Massive change is coming to Government Center
Change is coming to Government Center, a 20-acre area encompassing 16 county-owned properties in downtown Miami, and the document that will guide its transformation is due to be delivered to Miami-Dade lawmakers by early January.
That “visioning study” will mark the latest step in a process that began last July, when the county created the new Government Center Rapid Transit Zone.
The move reclaimed jurisdiction over the area previously under City of Miami control.
In June, county lawmakers approved legislation sponsored by Commissioner Eileen Higgins, whose district contains the area, directing Mayor Carlos Giménez’s administration to study the area and solicit public input.
The goal, the item said, was to “determine the optimum mix of uses and cohesive designs to revitalize [the] area… with signature, sustainable, compact, pedestrian- and transit-oriented developments” for business, government and residential use.
On July 27, the county’s Regulatory and Economic Resources department hosted a public charrette at the main library across from the Stephen P. Clark Government Center building to discuss potential developments.
Attendees included county parks and recreation, library, planning and zoning, resiliency, public housing and environmental resources department representatives, as well as the city’s Downtown Development Authority, including Miami Commissioner Ken Russell, said Nathan Kogon, assistant director of community development services for the county’s Regulatory and Economic Resources Department.
Additionally, students enrolled in classes at the Department of Landscape Architecture + Environmental and Urban Design at Florida International University, who toured the area alongside county personnel, will provide concepts for what could be done with the area, Mr. Kogon said.
“Each student is going to do a development project for the area,” he said. “I don’t know at this point whether we’re going to incorporate those ideas or have some type of separate document, [but] I think we’re going to get some very interesting proposals.”
Neighborhood association members, historic preservation proponents, members of the Flagler Business Improvement District, county transportation personnel and representatives from development firms also participated, Ms.
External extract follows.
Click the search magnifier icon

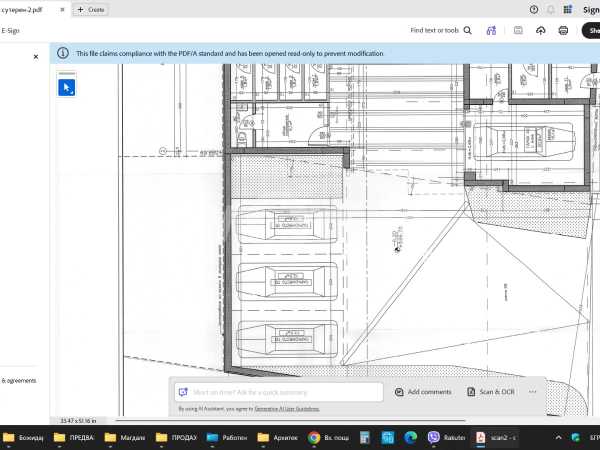coord(468,31)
Higgins said.
“I was very pleased with the range of attendees,” she said. “There was a consensus about what needs to be done. Now we’re moving forward with consolidating all of those ideas.”
Those ideas, she said, include schools, parks, green spaces, affordable housing, offices, a community center, better bus shelters and terminals, adequate street lighting, a walking street between the Miami River and Biscayne Bay, places for police and media to park near county hall, and drop-off and pickup points for ride-sharing services to unclog traffic.
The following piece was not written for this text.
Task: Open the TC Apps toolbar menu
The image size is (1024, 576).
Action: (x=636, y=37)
Other developments, Deputy Mayor Jack Osterholt wrote in a June memo to county commissioners, could include blended residential, commercial, office, hotel and restaurant developments tied to government buildings and transit facilities, as well as public open spaces and pedestrian bridges.
Ms. Higgins told Miami Today that it’s unlikely a second charrette will take place, but her office is still accepting ideas, mostly by email, which it then forwards to Mr. Kogon’s department.
“We’re not in the idea-rejection business,” she said.
The Government Center Rapid Transit Zone includes Stephen P. Clark building, Juvenile Assessment Center, Juvenile Justice Center, Lawson E. Thomas Courthouse Center, Main Library, HistoryMiami Museum and several county facilities and parking structures.
At a discussion of potential changes to the area during the Greater Miami Chamber of Commerce goals conference in June, Ms. Higgins noted a particular need to give HistoryMiami and the main library new homes. At present, the two share the Philip Johnson-designed cultural plaza across from the Clark building, for which there have long been talks of razing it to take advantage of the unused air rights above it.
Doing that, she said Tuesday, will come as part of a phased approach to redeveloping the area, the next step of which will happen by March 2020 through a county-issued request for proposals.
“We can’t do the whole thing at once. I might not like the way one piece of property’s being used, but it’s still being used, and we can’t demolish the Parks Department building unless they have some other place to work,” she said. “What Nathan and his team are doing is providing a cohesive design the neighborhood would need – the design standards – so even if we build it in phases, everyone knows how their building connects to the rest of the neighborhood.”